WHAT NEEDS TO BE DONE: If a line of the records contains the word "title", list it.
SOURCE RECORDS section start
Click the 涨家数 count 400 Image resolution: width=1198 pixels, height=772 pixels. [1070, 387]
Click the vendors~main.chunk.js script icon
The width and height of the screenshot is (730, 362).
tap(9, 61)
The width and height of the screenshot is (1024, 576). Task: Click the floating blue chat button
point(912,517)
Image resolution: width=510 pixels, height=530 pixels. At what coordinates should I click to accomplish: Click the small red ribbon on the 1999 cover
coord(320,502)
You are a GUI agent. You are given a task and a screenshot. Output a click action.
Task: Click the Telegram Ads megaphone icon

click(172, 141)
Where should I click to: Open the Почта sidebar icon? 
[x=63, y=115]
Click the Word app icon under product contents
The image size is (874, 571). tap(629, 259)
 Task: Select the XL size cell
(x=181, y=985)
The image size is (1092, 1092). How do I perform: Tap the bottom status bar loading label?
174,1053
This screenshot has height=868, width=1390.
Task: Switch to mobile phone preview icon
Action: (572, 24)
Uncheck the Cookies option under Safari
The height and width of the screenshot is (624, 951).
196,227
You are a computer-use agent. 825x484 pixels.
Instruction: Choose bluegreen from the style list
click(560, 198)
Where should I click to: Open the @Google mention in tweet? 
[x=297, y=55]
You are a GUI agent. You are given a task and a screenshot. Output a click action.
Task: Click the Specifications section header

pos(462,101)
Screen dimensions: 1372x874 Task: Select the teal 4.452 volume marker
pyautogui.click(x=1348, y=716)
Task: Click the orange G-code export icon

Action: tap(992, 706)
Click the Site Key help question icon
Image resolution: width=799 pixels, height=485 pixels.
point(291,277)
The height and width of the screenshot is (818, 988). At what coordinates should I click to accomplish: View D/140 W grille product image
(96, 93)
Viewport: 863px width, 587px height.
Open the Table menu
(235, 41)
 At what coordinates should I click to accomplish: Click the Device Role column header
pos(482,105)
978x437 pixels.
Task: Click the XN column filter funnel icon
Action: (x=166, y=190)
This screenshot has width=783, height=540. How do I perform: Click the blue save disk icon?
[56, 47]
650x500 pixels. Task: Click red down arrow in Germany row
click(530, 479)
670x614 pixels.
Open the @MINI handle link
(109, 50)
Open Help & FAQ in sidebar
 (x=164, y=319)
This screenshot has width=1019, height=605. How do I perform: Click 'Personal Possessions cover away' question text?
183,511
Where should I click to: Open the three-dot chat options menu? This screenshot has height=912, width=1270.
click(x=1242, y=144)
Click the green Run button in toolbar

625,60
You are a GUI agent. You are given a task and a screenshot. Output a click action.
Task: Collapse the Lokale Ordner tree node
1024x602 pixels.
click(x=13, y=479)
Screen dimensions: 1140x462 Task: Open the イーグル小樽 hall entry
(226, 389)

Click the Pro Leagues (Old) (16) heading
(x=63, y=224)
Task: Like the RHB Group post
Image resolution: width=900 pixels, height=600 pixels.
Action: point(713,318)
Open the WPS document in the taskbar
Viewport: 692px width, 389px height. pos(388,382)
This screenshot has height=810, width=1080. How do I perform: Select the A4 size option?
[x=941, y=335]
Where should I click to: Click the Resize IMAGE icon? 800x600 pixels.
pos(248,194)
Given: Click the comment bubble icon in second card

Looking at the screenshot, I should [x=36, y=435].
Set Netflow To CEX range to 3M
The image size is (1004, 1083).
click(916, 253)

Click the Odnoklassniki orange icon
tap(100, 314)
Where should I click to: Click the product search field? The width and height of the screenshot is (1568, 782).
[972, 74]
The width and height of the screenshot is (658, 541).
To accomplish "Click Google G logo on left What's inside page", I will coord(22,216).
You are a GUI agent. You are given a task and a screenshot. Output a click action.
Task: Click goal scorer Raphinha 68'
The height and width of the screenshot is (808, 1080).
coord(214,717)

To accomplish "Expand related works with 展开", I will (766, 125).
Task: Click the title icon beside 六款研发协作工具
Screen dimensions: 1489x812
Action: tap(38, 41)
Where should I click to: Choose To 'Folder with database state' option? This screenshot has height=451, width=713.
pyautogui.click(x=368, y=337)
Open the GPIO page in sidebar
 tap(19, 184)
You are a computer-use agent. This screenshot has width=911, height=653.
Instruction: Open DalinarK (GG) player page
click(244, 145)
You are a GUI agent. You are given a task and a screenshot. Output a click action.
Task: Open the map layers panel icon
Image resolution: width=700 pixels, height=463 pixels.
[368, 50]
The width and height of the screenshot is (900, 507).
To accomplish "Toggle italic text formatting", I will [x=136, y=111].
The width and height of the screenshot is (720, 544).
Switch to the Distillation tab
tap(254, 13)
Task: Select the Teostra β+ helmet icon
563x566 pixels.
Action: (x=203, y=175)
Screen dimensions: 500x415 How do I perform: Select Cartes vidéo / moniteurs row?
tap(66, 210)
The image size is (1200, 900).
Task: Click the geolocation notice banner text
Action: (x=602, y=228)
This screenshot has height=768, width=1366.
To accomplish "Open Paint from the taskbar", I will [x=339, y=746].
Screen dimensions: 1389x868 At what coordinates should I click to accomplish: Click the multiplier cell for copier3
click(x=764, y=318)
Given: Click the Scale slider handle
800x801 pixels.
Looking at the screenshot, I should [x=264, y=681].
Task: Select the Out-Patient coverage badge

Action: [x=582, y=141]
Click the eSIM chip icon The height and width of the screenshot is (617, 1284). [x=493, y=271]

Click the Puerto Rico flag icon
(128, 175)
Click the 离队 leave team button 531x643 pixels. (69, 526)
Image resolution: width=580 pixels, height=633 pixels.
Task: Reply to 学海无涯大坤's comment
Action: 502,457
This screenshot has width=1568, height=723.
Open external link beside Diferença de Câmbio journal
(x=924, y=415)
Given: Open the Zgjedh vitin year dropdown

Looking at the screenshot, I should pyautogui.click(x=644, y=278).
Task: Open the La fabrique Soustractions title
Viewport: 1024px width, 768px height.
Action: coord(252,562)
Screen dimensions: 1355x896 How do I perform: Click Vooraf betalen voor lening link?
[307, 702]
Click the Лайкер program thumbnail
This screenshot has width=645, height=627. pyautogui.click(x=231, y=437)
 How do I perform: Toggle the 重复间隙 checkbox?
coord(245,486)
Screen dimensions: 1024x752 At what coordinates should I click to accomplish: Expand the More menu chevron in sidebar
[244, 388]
SOURCE RECORDS section end
SOLVED PROBLEM:
Task: Click the title icon beside 六款研发协作工具
Task: Open the La fabrique Soustractions title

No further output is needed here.